**Work request:**
Using the records below, reproduce exactly the lines from the one containing "You are a computer-use agent. 747x503 pixels." through the end, and nothing more; skip the images.

**Dataset entries:**
--- START ---
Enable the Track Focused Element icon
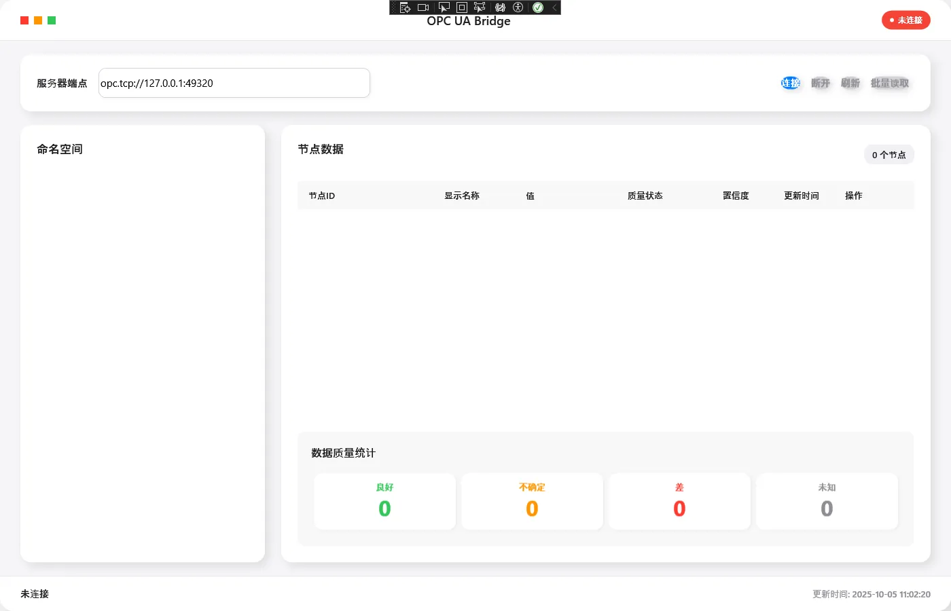 pos(480,7)
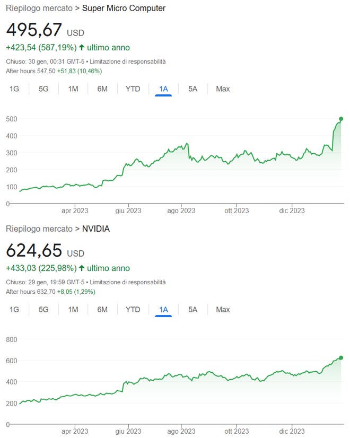Viewport: 350px width, 438px height.
Task: Switch Super Micro chart to 5G range
Action: [x=43, y=89]
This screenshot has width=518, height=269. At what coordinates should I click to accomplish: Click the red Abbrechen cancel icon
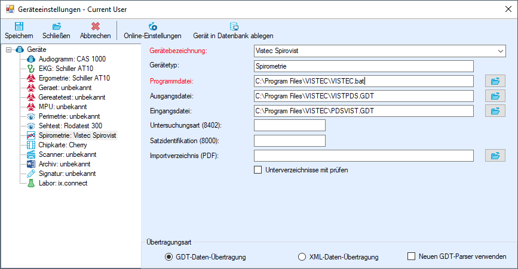tap(96, 26)
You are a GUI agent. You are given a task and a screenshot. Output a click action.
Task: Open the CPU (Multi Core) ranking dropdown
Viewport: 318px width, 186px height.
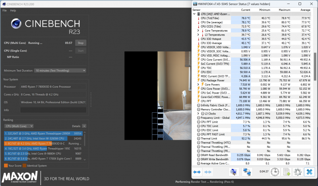(37, 125)
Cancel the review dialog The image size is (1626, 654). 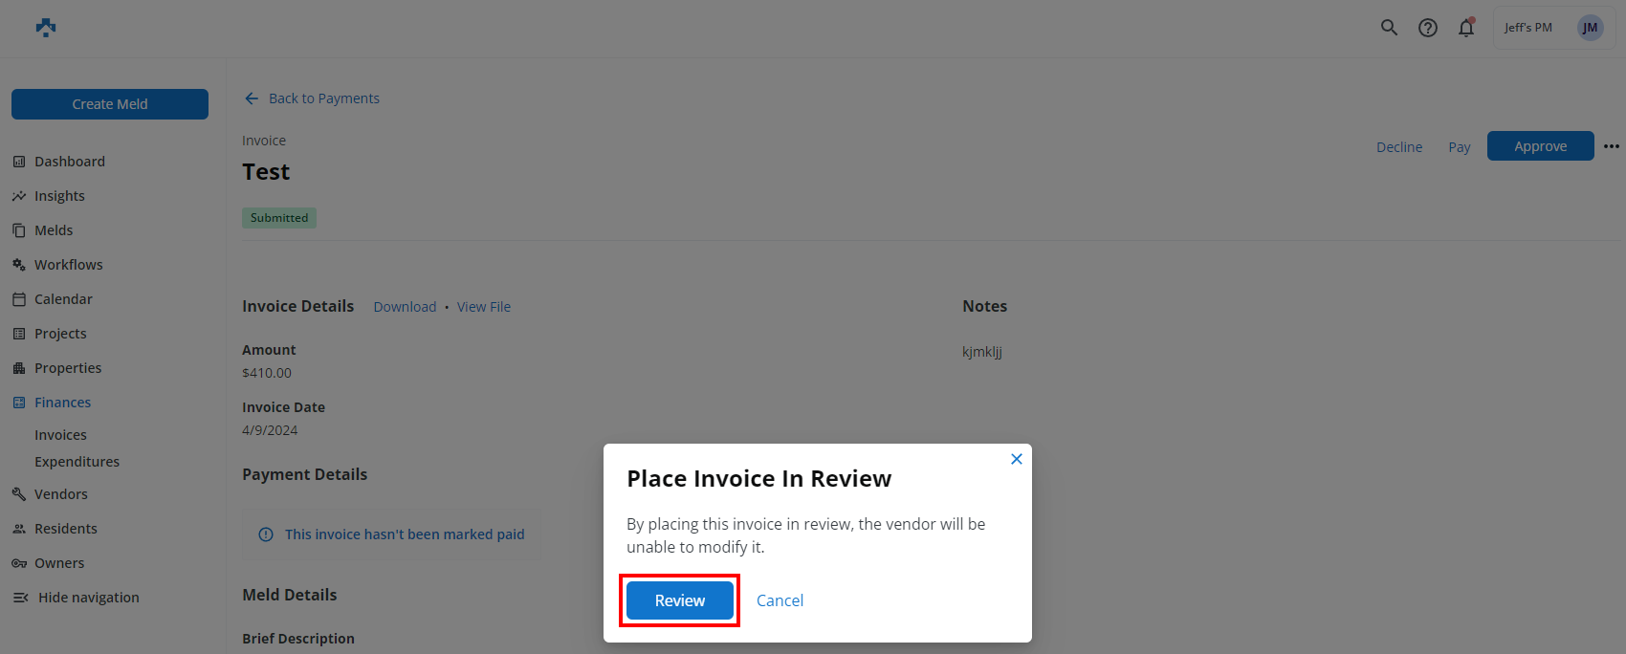[780, 600]
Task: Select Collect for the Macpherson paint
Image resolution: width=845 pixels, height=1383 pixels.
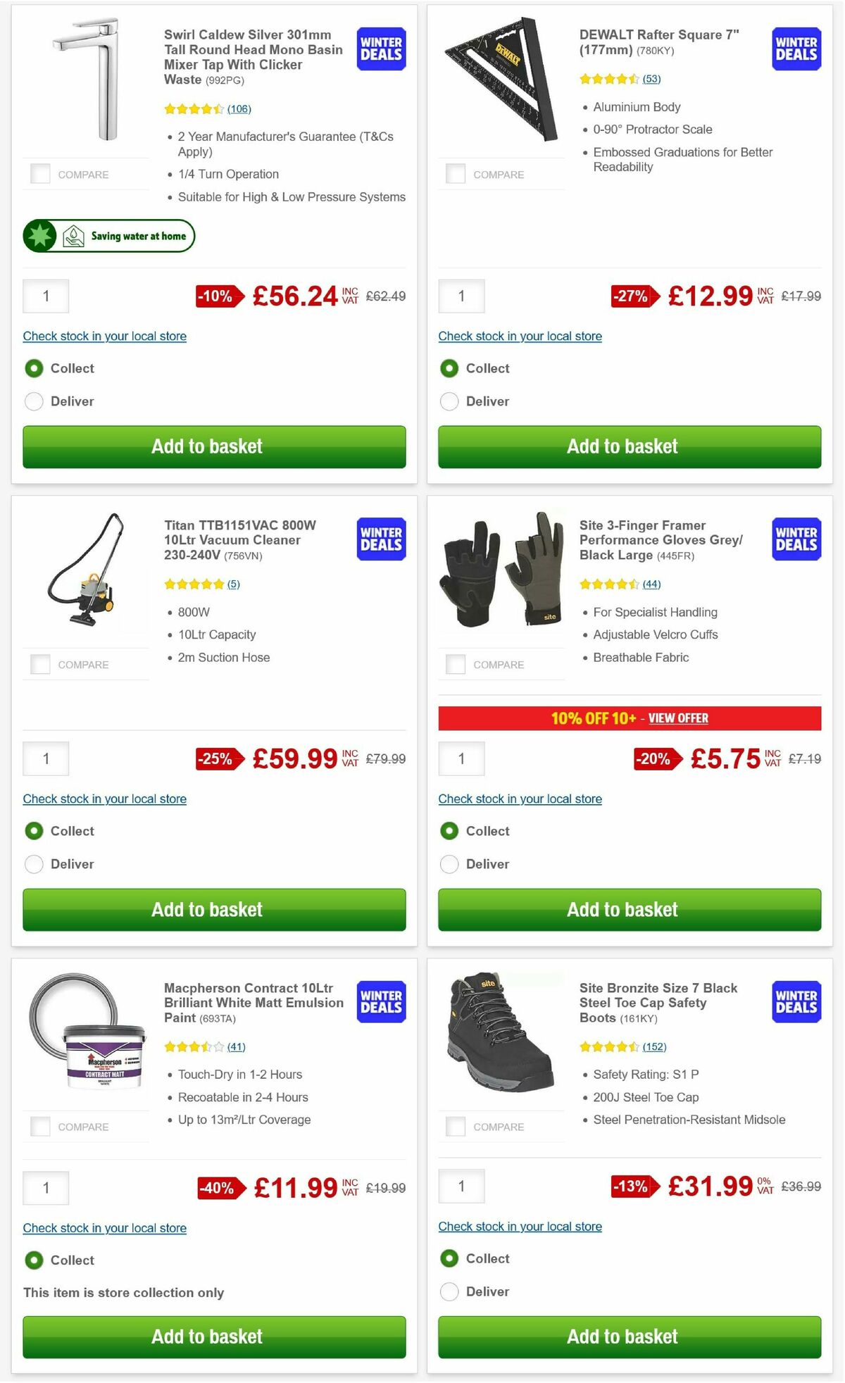Action: click(x=34, y=1260)
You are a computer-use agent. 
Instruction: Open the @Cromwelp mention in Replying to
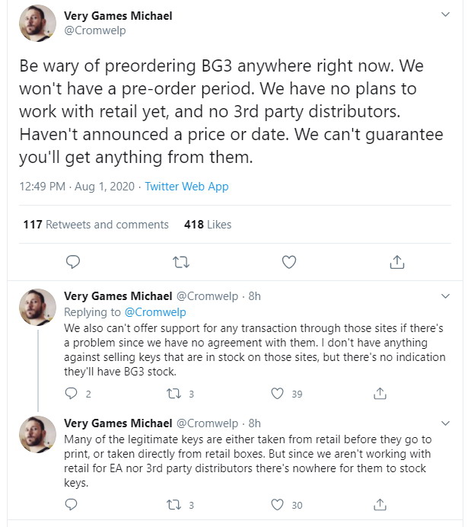coord(155,312)
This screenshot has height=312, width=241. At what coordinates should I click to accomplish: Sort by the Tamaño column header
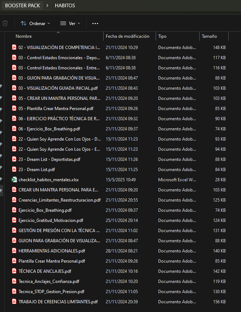pyautogui.click(x=209, y=36)
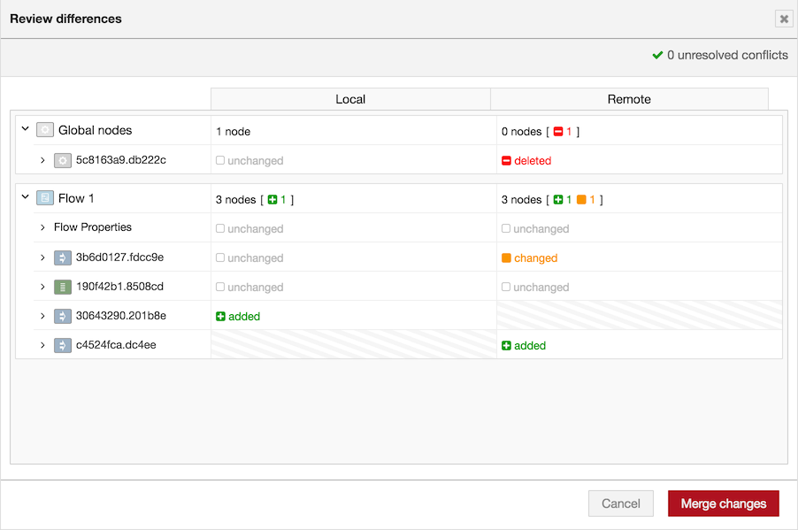Toggle Local unchanged checkbox for 3b6d0127.fdcc9e

220,257
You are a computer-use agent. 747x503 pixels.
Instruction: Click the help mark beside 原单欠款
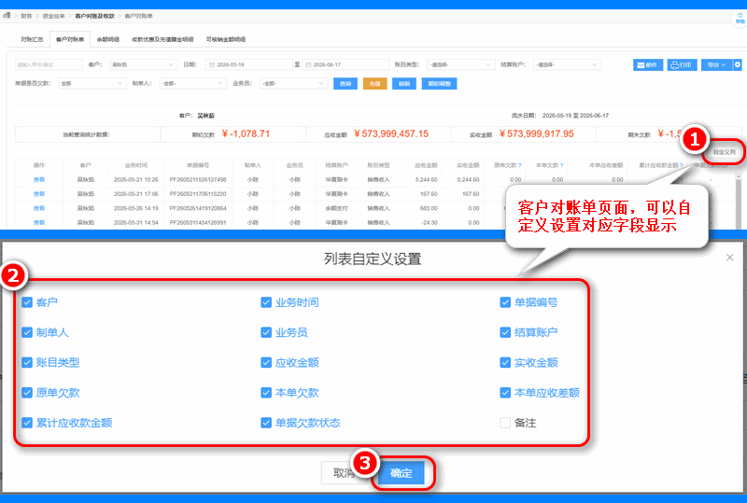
--- END ---
**Exercise solution:**
You are a computer-use agent. 747x503 pixels.
Instruction: Click the help mark beside 原单欠款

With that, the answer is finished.